The business of photography – part 1

I have been asked a lot of these questions over and over and teach many of these in my Business of Photography Class.  For the next few months I thought that I would put out a few posts to help with the business side of things.

The first post I want to touch on some things that you should know / have BEFORE you open for business.  Some items may seem harsh but to be honest if you are taking pictures for money you should not be doing it out of a whim.  One thing to note, when I talk about the business of photography there are two distinct areas – one is shooting events like weddings, grads, family, commercial, advertising, etc.  The second is shooting nature or wildlife and selling the prints, both have their own issues to be aware of and benefits.

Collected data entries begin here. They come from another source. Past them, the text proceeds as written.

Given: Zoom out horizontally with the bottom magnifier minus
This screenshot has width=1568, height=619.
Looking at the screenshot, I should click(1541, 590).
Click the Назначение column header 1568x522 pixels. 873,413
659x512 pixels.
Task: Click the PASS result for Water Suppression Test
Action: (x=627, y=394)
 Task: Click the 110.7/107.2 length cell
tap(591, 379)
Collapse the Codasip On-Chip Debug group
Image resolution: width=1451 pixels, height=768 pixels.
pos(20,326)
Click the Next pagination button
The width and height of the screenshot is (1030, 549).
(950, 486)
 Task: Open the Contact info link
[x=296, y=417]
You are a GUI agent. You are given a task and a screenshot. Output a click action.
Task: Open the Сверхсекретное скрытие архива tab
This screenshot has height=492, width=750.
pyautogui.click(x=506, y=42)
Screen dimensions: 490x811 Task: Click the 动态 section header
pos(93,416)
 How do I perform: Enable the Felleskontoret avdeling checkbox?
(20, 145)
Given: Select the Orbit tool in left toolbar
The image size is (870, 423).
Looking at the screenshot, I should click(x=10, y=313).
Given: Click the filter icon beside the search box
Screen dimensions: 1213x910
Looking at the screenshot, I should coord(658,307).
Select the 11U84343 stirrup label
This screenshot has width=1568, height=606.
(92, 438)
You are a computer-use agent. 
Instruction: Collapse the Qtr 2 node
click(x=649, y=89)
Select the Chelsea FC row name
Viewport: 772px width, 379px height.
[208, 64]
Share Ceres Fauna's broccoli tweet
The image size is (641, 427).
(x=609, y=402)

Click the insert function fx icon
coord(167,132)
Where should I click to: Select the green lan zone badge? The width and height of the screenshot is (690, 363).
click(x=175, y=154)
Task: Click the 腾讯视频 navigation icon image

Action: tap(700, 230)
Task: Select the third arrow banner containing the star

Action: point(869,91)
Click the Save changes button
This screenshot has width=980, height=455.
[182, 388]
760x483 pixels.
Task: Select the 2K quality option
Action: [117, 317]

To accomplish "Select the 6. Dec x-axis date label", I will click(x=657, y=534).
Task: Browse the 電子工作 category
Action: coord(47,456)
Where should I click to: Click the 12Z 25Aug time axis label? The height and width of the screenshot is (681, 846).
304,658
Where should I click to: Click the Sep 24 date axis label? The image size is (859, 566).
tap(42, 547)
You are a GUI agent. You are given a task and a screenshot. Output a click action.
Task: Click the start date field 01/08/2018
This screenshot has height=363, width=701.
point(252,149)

First thing, if you think taking great pictures is easy (that is what full auto is for, right?) and photography is a way to make a lot of quick money stop reading now as you are already in trouble!  If you are serious and want to put in the time and money to become a great photographer read on!

Business license

If you are starting a business you need a business license, as a Lethbridge photographer or any place in Alberta, Canada or most places in the world. Don’t start advertising or marketing before you get a license.  At the same time make sure that the name that you have chosen for your business is legal and is not being used. You do not want to start up a business only to get in legal trouble.  If you are doing nature and wildlife pictures you may be classified as an artist but make sure you check this out so you don’t get a nasty surprise.

Equipment

If you are taking pictures for money you are responsible for making sure that you have the equipment to do the job, this includes camera cards.  This does not mean just having a camera and a lens but having back up gear as well.  If you are in the middle of a shoot and your camera dies you are responsible to finish shooting and if you are shooting something like a wedding this means you do not have the time to leave and borrow equipment. You can rent equipment if you do not own it (if that is available in your area) but you need to have back ups.  My suggestion is to have a extra camera, lens and flash at the minimum.  As for camera cards you need to have enough storage on your cards (or have a way to download during the shoot) that you will not run out, things change during the day and a shoot that was only suppose to be a few images may become one for hundreds of images.  ALSO – you need to have enough battery power for your camera and accessories.  I have seen a number of photographers get into trouble when they ran out of batteries for their flash and could not continue.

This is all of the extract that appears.